Supported Content Types

typeTypical formatsPayloadNotes
texttextPlain text; a bare string content also maps here
imagePNG / JPG / GIF / WebP / SVGuri or base64SVG via bundled cairosvg
pdfPDFuri or base64
audioMP3 / WAV / …uri or base64Endpoint must accept audio parts
docDOC / DOCX / PPT / PPTX / XLS / XLSXuri or base64Requires LibreOffice
htmlHTMLuri or base64To send HTML as plain text instead, use type: "text"
emailEML / MSGuri or base64
A non-text item must carry either uri or base64 — a non-text item with only a text field returns 415.

Sending Multimodal Content

Switch the content field from a plain string to an array of typed ContentItem objects:
FieldPurpose
typeOne of the modalities above
textLiteral text — only for type: "text"
urihttp(s):// (fetched server-side) or file:// (read from server filesystem)
base64Inline payload, plain base64 (no data: prefix)
extExtension hint ("pdf", "png", …); effectively required for base64 payloads
nameDisplay filename for logs
uri (http(s)://)base64
Where the bytes liveFetched transiently at parse timeHeld verbatim in the SQLite session buffer until flush
Wire sizeURL only~4/3× the raw size (base64 inflation)
Best forLarge assets, S3/OSS presigned URLsSmall assets, or when no reachable URL exists
Prefer uri for anything large.

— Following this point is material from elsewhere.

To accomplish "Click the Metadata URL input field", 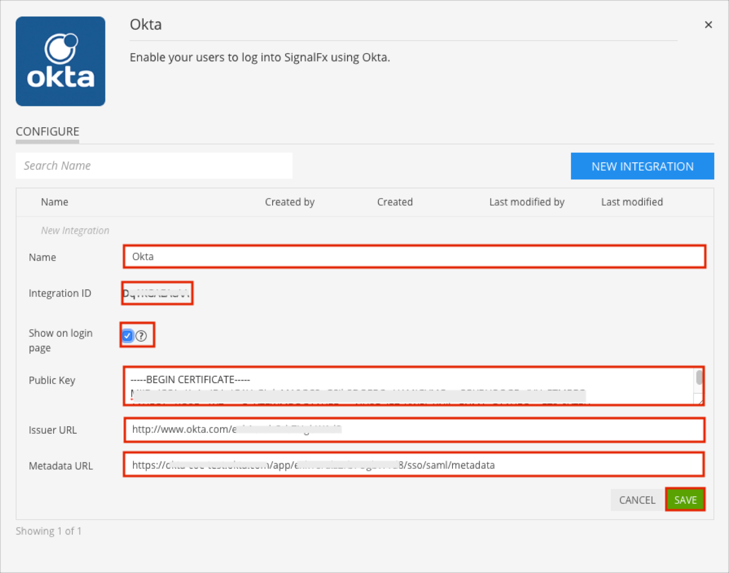I will (414, 465).
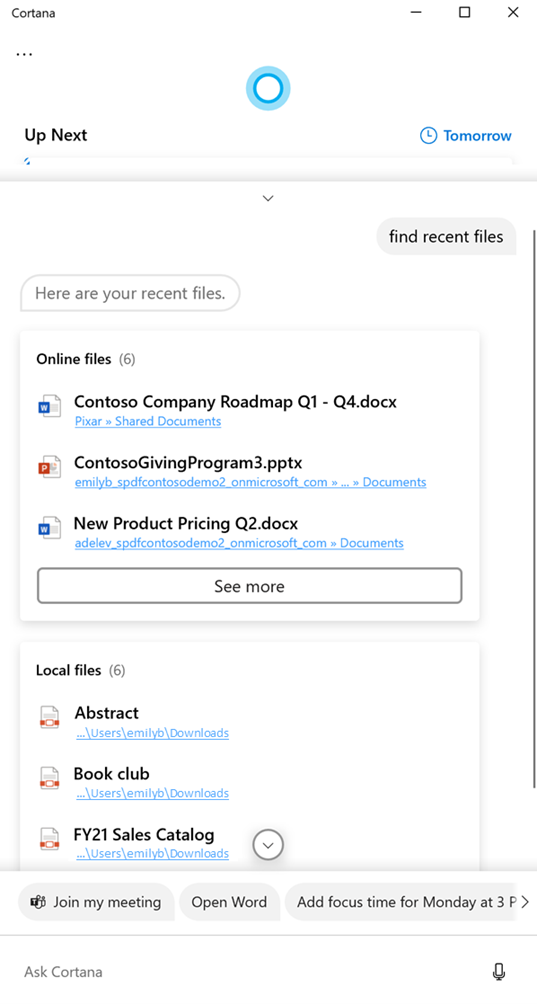Image resolution: width=537 pixels, height=1004 pixels.
Task: Click the clock icon next to Tomorrow
Action: click(428, 135)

A multi-MB base64 blob becomes multi-MB of SQLite buffer text for the buffer’s lifetime and slows request parsing. The bytes are never persisted past extraction either way — only the parsed text is.
TS=$(($(date +%s) * 1000))
curl -X POST http://127.0.0.1:8000/api/v1/memory/add \
  -H 'Content-Type: application/json' \
  -d "{
    \"session_id\": \"mm-001\",
    \"messages\": [
      {
        \"sender_id\": \"alice\",
        \"role\": \"user\",
        \"timestamp\": $TS,
        \"content\": [
          { \"type\": \"image\", \"uri\": \"https://example.com/whiteboard.png\" }
        ]
      }
    ]
  }"

Local files via file://

A file:// URI is read from the server’s local filesystem. The path must be reachable by the server process and pass these guardrails (violation returns 415):
  • Must be an existing regular file (symlinks resolved)
  • Size ≤ EVEROS_MULTIMODAL__FILE_URI_MAX_BYTES (default 50 MiB)
  • If EVEROS_MULTIMODAL__FILE_URI_ALLOW_DIRS is set, the path must lie within one of the listed roots
{ "type": "pdf", "uri": "file:///srv/uploads/q3.pdf" }

Searching Multimodal Memory

Nothing special is required. Parsed text is folded into the same episodes and memory cells as text turns, so every retrieval method works across multimodal-derived memory unchanged:
curl -X POST http://127.0.0.1:8000/api/v1/memory/search \
  -H 'Content-Type: application/json' \
  -d '{
    "user_id": "alice",
    "query": "whiteboard from the planning session",
    "method": "hybrid"
  }'
See Retrieval for full details on keyword, vector, hybrid, and agentic methods.

Configuration Reference

All fields bind from environment variables (EVEROS_MULTIMODAL__<FIELD>) or the [multimodal] TOML section:
Env varDefaultMeaning
EVEROS_MULTIMODAL__MODELgoogle/gemini-3-flash-previewParsing model; must accept image_url parts
EVEROS_MULTIMODAL__API_KEYAPI key for the multimodal endpoint
EVEROS_MULTIMODAL__BASE_URLhttps://openrouter.ai/api/v1OpenAI-compatible base URL
EVEROS_MULTIMODAL__MAX_CONCURRENCY4Cap on parallel multimodal calls within one extraction
EVEROS_MULTIMODAL__FILE_URI_MAX_BYTES52428800 (50 MiB)Max size of a file:// asset
EVEROS_MULTIMODAL__FILE_URI_ALLOW_DIRS[] (any)JSON list of allowlisted base dirs for file:// URIs

Error Handling

Two failure classes behave differently:
ConditionResult
Non-text item with no uri or base64415 — batch aborted
Unknown extension / no handler for the modality415 — batch aborted
base64 without a resolvable ext to dispatch on415 — batch aborted
Office document but no LibreOffice on host415 — batch aborted
file:// fails a guardrail (missing / too large / outside allowlist)415 — batch aborted
Multimodal LLM call fails (timeout / rate-limit / model rejects asset)200 — that item is skipped (parse_status="failed"), rest of batch still extracts
Deterministic problems abort the whole /add batch with 415. A transient LLM failure degrades only the affected item — the request returns 200 and the remaining messages extract normally.